> _WORK TO BE COMPLETED_:
Turn every line of the records below into a Markdown table with the columns "No." and "Text," numbering the rows and skipping blank lines. Leave the pictures out of your answer.

> _LISTING_:
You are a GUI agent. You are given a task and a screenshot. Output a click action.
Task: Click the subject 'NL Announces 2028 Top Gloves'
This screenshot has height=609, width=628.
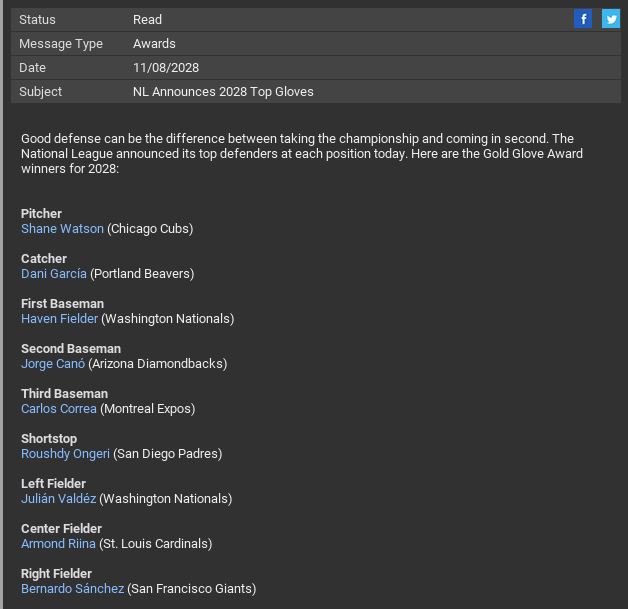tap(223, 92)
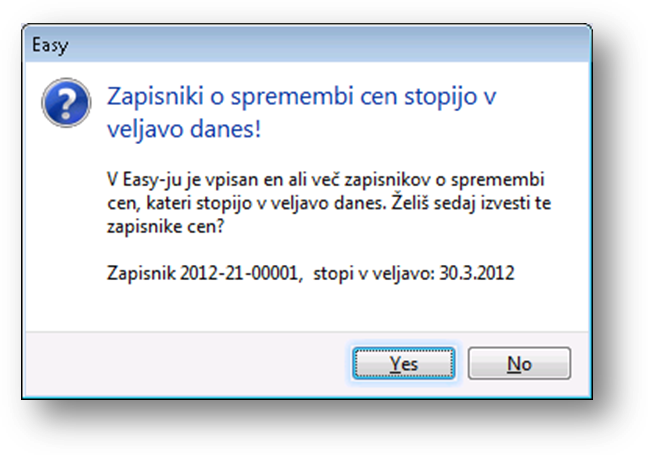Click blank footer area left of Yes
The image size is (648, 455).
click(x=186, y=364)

> _EXERCISE RESPONSE_:
| No. | Text |
|---|---|
| 1 | You are a GUI agent. You are given a task and a screenshot. Output a click action. |
| 2 | Task: Click the subject 'NL Announces 2028 Top Gloves' |
| 3 | This screenshot has height=609, width=628. |
| 4 | tap(223, 92) |
| 5 | Click blank footer area left of Yes |
| 6 | The image size is (648, 455). |
| 7 | click(x=186, y=364) |